We have decided but never mind, do your defense yet!...

 

At the last trial hold on January 24th, after the refusal of all demands of the lawyers, it is said that do your defense about the basis of the trial now.

 

The situation: what the court says is that it decided to obey the reversal decision and agree with the Supreme Court’s opinion about aggravated life imprisonment of Pınar Selek and then the court announced the decision of imprisonment according to that. Nevertheless, the court says that; “Before we announce the decision, do your defense so we can complete the procedure, fait accompli… “What we said as lawyers is that if the decision has been taken and the result will not change then why do we have to do the defense?  Are we deceiving a child, why is there a need of the image of the defense?

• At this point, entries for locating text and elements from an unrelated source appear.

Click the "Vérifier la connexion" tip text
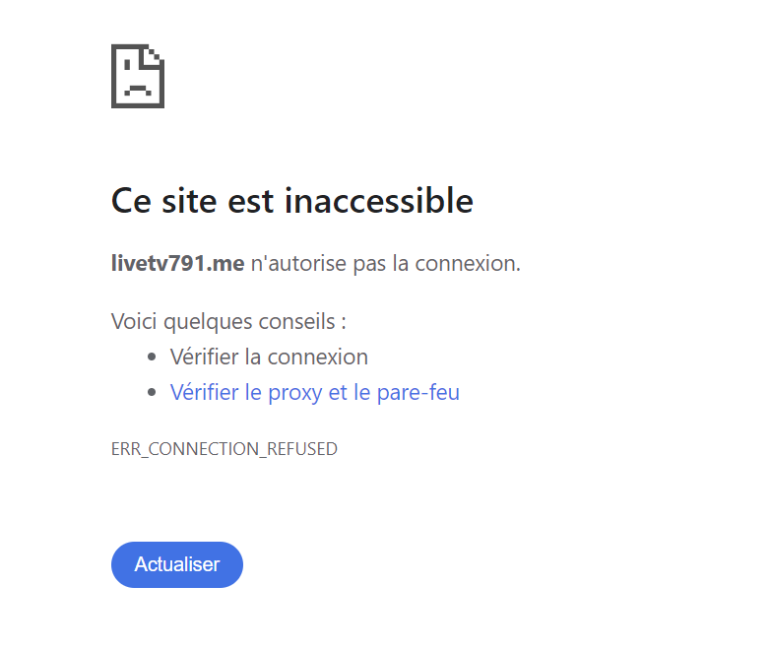Screen dimensions: 770x651 (x=269, y=357)
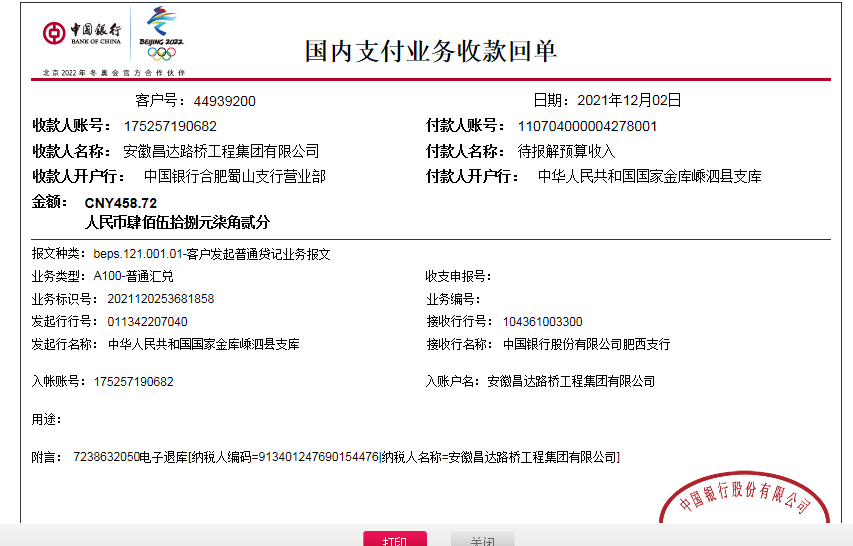
Task: Click the receipt title 国内支付业务收款回单
Action: [x=431, y=52]
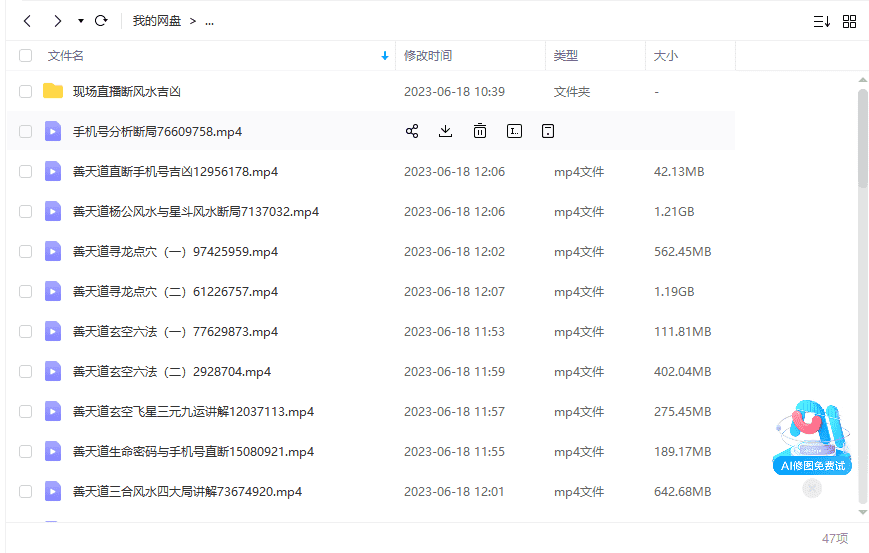Screen dimensions: 869x553
Task: Toggle sort direction arrow beside 文件名
Action: tap(385, 56)
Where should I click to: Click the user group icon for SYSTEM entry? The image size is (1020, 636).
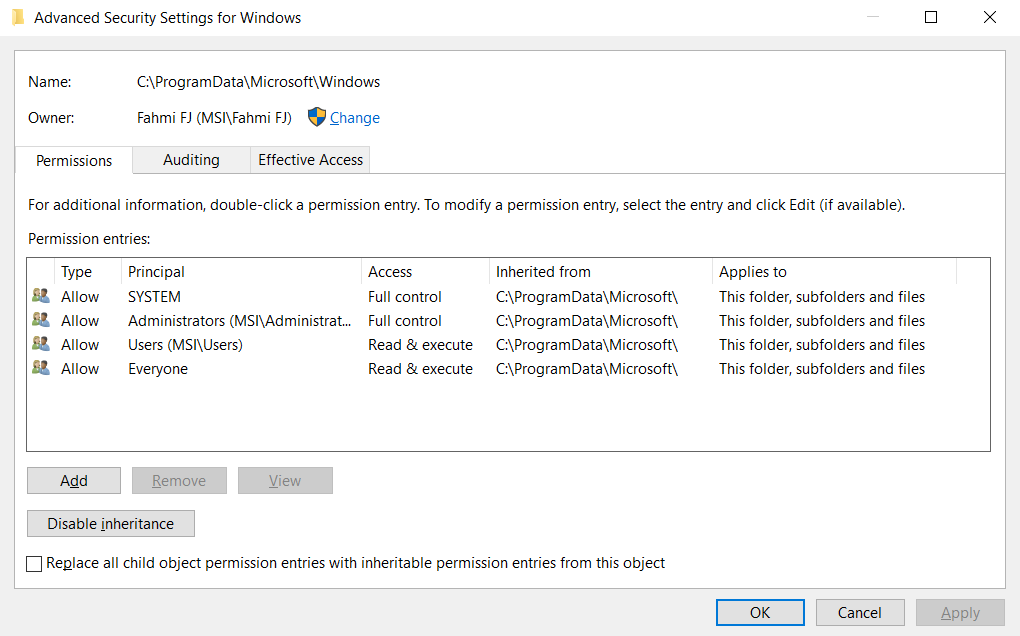coord(40,296)
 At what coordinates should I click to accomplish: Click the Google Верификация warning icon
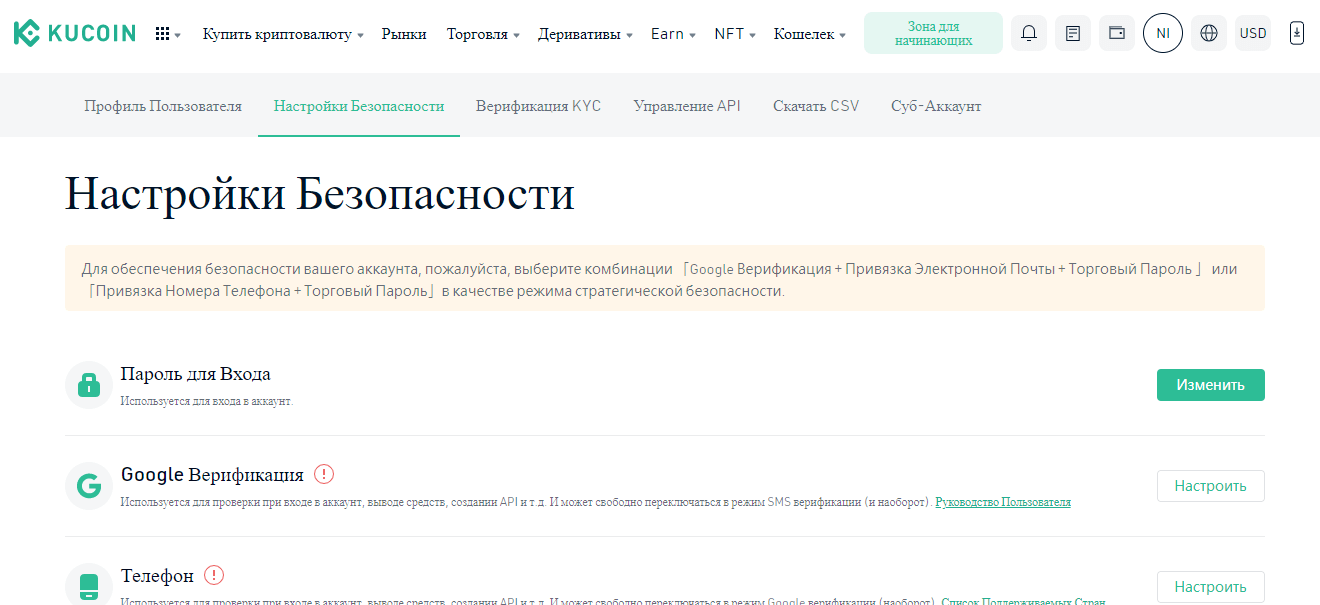coord(323,474)
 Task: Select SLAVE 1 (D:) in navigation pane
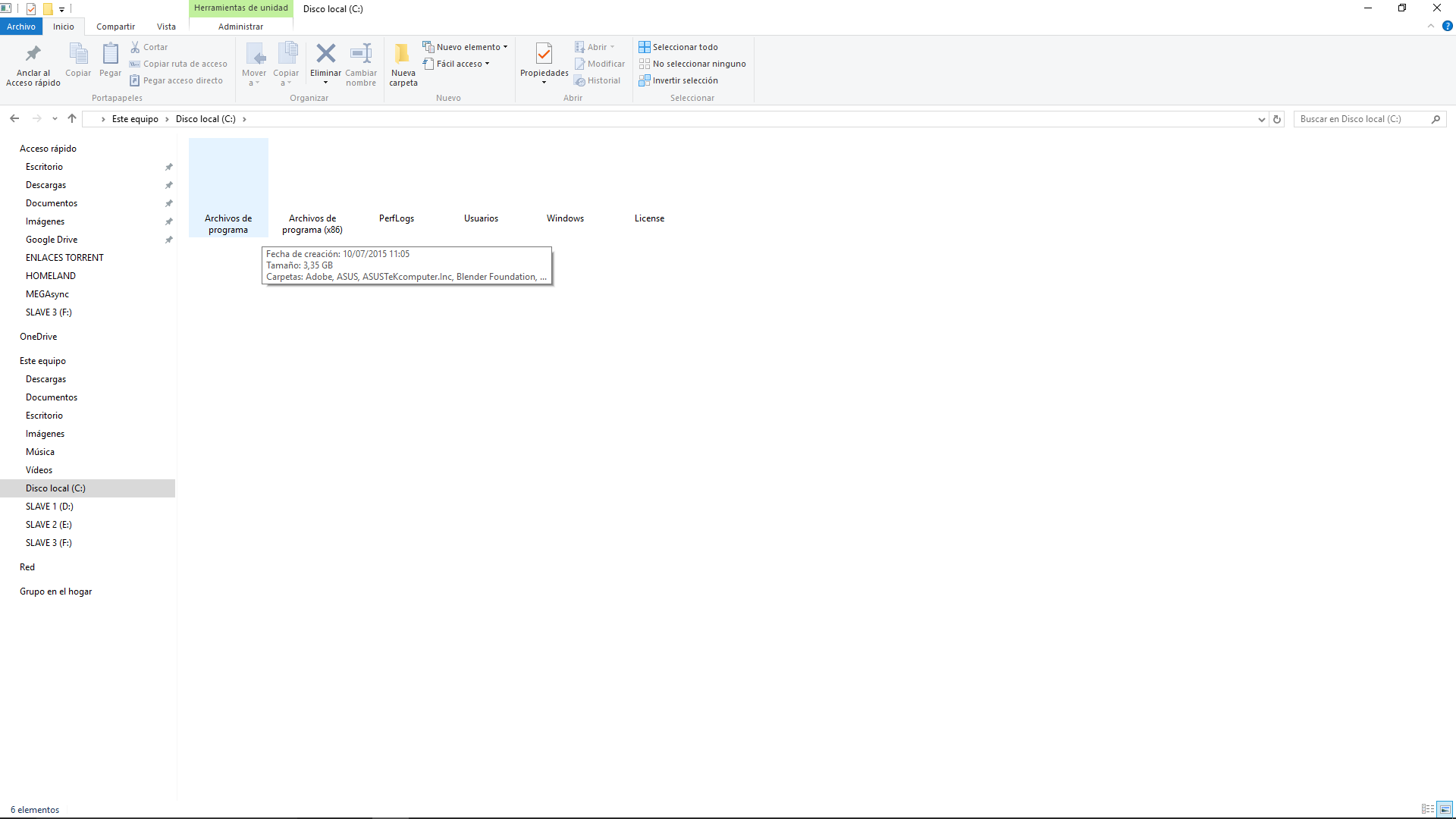[49, 507]
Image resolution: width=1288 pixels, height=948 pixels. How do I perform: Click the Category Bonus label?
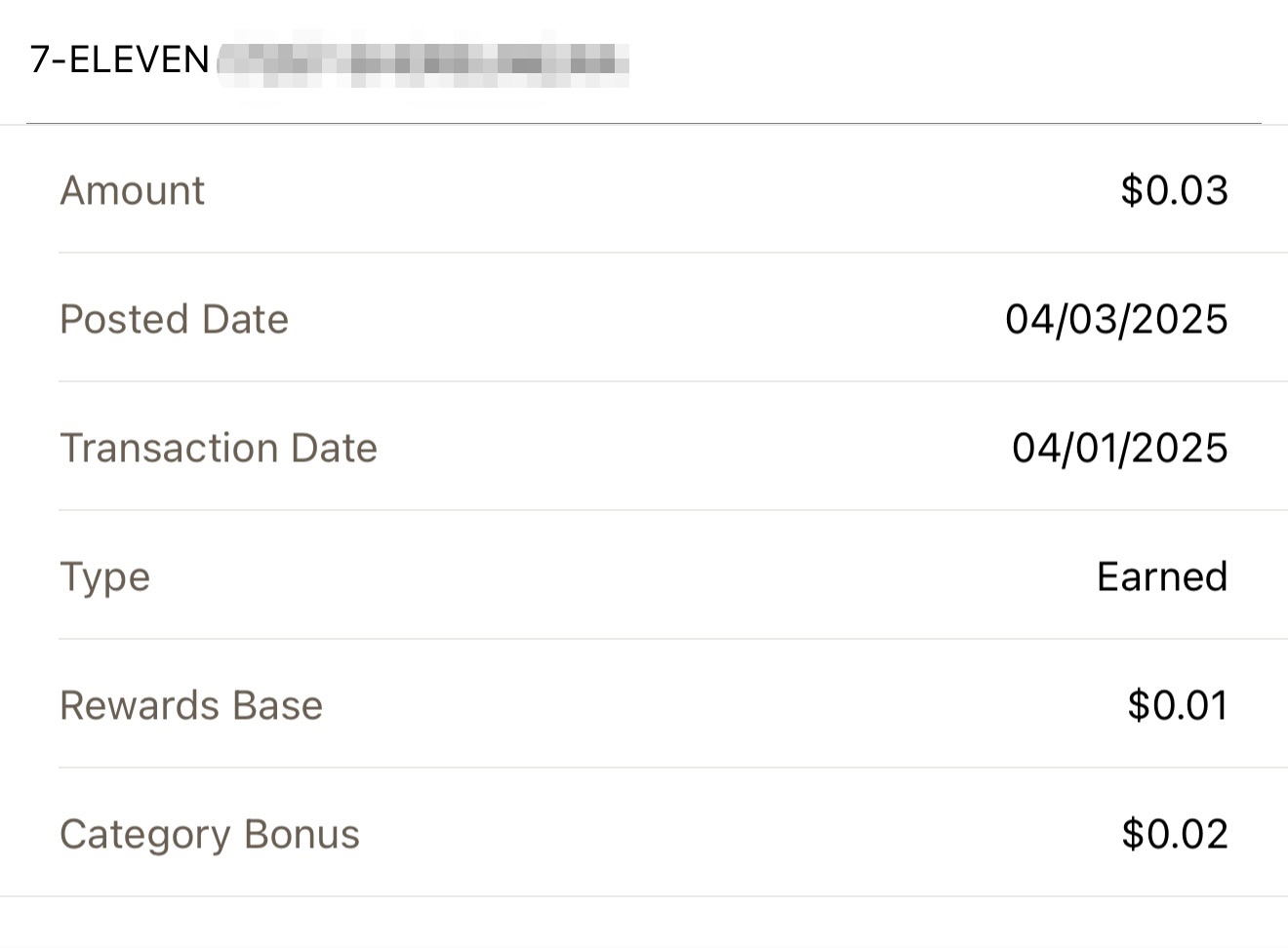(210, 835)
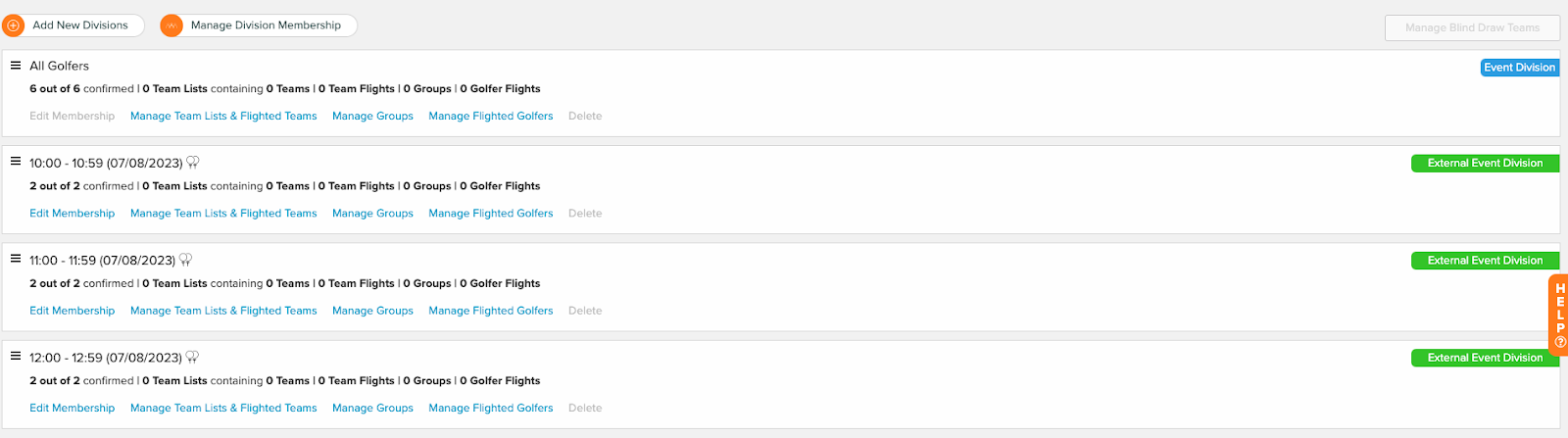Open the orange HELP side tab

coord(1559,315)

In this situation, isn’t it so ridiculous to do defense? One of the members replied verbally: not only in that case, we always do the same…

 

After all these happened, the court gave one-hour break to the trial. After they returned, they gave a full 46-pages-decision to the lawyers. Within one hour, they had written 46-pages-decision. Luckily, there are fantastic judges who can write 46 pages decision within one hour…  To the attention of those who complain about the long lasting judgments!